|Oct-17-04|| ||vonKrolock: A tense struggle, full of interesting points - here comes just a few:
<15...b5> Properly reacting against the impetuous attack launched whith Rd3-h3 (note: young Najdorf was POLISHing his famous style!) Now if 16.Nxb5 then 16...Rxc1+ 17.Rxc1 Nf4 and now: a)18.Qf1 Nxh3+ 19.gxh3 Bxb5 20.Qxb5 Qxd4 etc; or b)18.Qf3!? Nxh3+ 19.Qxh3 Bxb5 20.Bxe6!? Qxd4! 21.Bxf7+ (best) Kf8 22.Bxe8 Bxe8 whith better endgame for Black.|
<18...Ng4> Off course not 18...Bf8?? 19.Rg3+ etc
<27...b4!> As the stronghold from 'f4' is threatened, a fine combination of Pawn moves à la Wojciechowski (b4-bxc3-c2-f5-gxf4) performs the defense!
<33.h4?> Excessive optimism. 33.Qd3 followed by a developing move by the watching Ra1 was imperative
<38...f3!> Suddenly White is lost. A nice combination whith some problemistic features could arise from the better defense 39.Qb7 - Whith 39...Qf6!!, and now: I) 40.Qxd7 Rg8!! (seting a deadly K+R battery) 41.Qxe6 (The threat was Kh6+ etc) 41...Rg7! etc); or II) 40.Bd1 (the only move) 40...Rf8! 41.Bxf3 (IIb: if 41.Qxd7 then again 41...Rg8!!) Qxf3 (and Black shall win the endgame)

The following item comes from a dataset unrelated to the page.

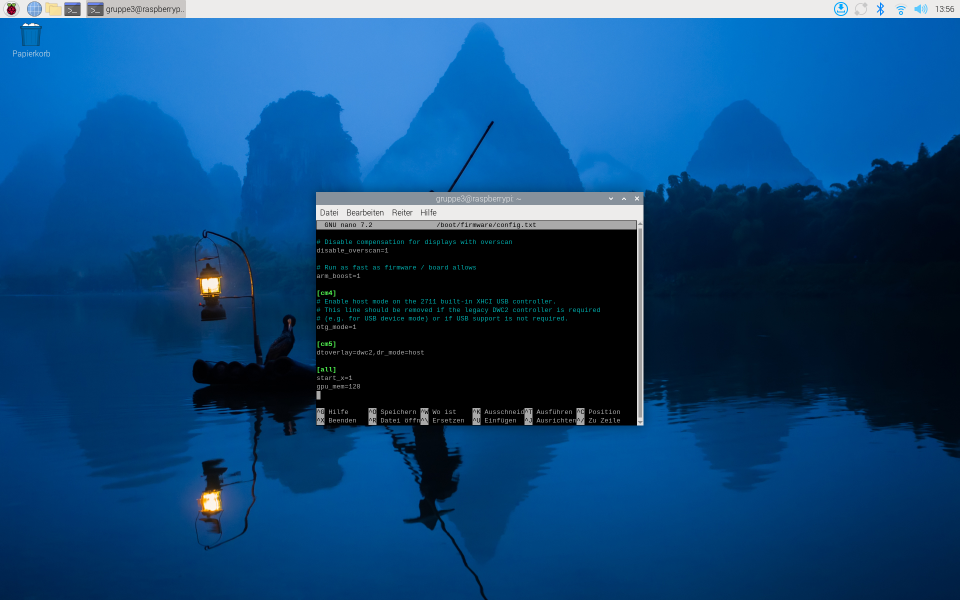Open the Raspberry Pi application menu

(x=12, y=9)
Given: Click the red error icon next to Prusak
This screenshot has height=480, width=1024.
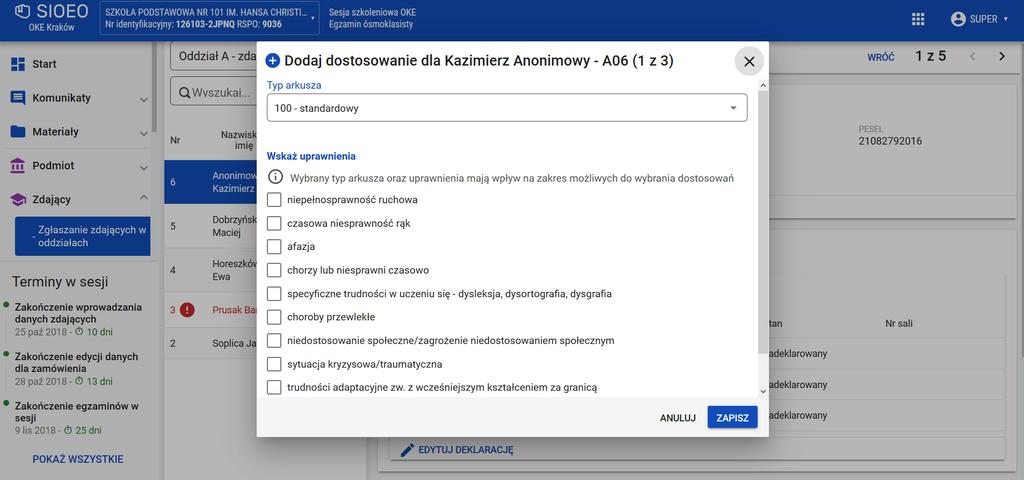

|Oct-17-04|| ||Calli: Very focused on the attack, Najdorf declined numerous opportunities to simplify even though he is pawn up. For instance, 26.Rh8+ and Rxe8 with a nice position. |
|Oct-18-04|| ||vonKrolock: <Calli> Yes, somehow Najdorf was playing for mate whithout foundation... Surprisingly i found on-line a superb report about this "Four Masters Ty" Warsaw 1937: final standings 1/4 Stahlberg, Wojciechowski, E. Steiner, Najdorf 1 1/2; more here http://www.jora.info/essayer/warsza... in swedish, whith the present game briefly commented:|
<16...h6 "this occurred also in game Stahlberg-Steiner. Najdorf pondered now 40 minutes over his next move If 16...b4 an elegant finish could follow 17.Se4 Sxe4 18.Qxe4 f5 19.Qxf5!!" (...)> Still open to analisis, 17...Sxe4 is not forced
<33.h4?> Here the commentator, S. Jonasson <?!> agreed whith my own conclusion, whith this question mark
<39.Qd6?? "A severe and decisive mistake, probably played in zeitnot"> But it was a mistake in a lost position! Well, we missed a sparkling conclusion: in the surface the game appears to have been decided by a fortuitous faux pas, but White was already lost before...
|Oct-18-04|| ||Calli: Thanks for the link and the translation. Think that I visited that site once before. Was trying to stumble thru the "Capablanca in Sweden" essay. Don't know any Swedish but some lookups and a few German-like words gave a rough idea. |
I note that Chessgames is missing one Najdorf game, the Remis with Stahlberg.